EXERCÍCIO CURTO 1 =
Segundo o texto sobre a linha sucessória, quem é o segundo nessa linha?
EXERCÍCIO CURTO 2 =
Imprima o trecho do texto sobre a linha sucessória que vai de "O segundo na" até "outra é cogitado.", incluindo essas palavras.

TEXTO FORNECIDO =
══════════

O segundo na linha sucessória é o deputado Michel Temer (PMDB-SP), presidente da Câmara. A partir de abril do próximo ano, ele não ocupará mais cargos executivos, sob pena de se tornar inelegível em outubro. Ou seja, Temer não poderia disputar a reeleição a deputado e nem a vice-presidência da República na chapa encabeçada pela ministra Dilma Rousseff, como vez por outra é cogitado.

O terceiro é o presidente do Senado. Ele mesmo, José Sarney, a bola da vez, fosse outra a conjuntura política. Por enquanto é a Sarney que cabe segurar o Senado a unha no ano da eleição.
Se chegar à eleição em condições de pressão e temperatura que julgar boas para o PT, Lula segue no cargo e faz campanha para Dilma sentado na cadeira de presidente, apenas alguns tons acima do que até agora tem feito. O temperamento da ministra Dilma Rousseff é que faz petistas e aliados de Lula desconfiar de suas condições para enfrentar uma campanha eleitoral espinhosa, onde provocações de toda ordem são lugar comum. Não é raro se ouvir no Congresso que Dilma só perde a próxima eleição para si mesma.

Cidade de muros baixos, Brasília não tardou a tomar conhecimento da maneira rude de administrar da ministra. Mas muito do que se dizia e se diz a respeito do comportamento da ministra também ficava na conta das lendas e das intrigas brasilienses, que ninguém fica sabendo ao certo de onde vieram e até aonde vão.

O pedido de demissão do ex-secretário-executivo do Ministério da Integração Nacional Luiz Antonio Eiras teve o efeito de dissipar dúvidas.

══════════

TRECHO DE DADOS =

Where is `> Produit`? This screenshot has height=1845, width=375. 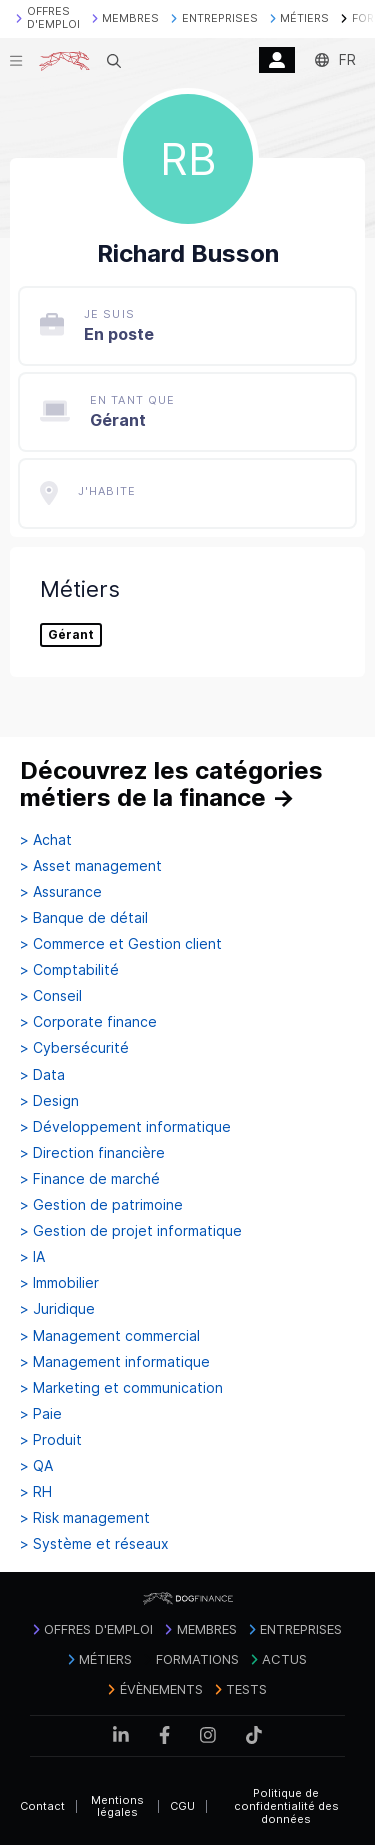 > Produit is located at coordinates (51, 1440).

══════════

RESPOSTA 1 =
O deputado Michel Temer (PMDB-SP), presidente da Câmara.

RESPOSTA 2 =
O segundo na linha sucessória é o deputado Michel Temer (PMDB-SP), presidente da Câmara. A partir de abril do próximo ano, ele não ocupará mais cargos executivos, sob pena de se tornar inelegível em outubro. Ou seja, Temer não poderia disputar a reeleição a deputado e nem a vice-presidência da República na chapa encabeçada pela ministra Dilma Rousseff, como vez por outra é cogitado.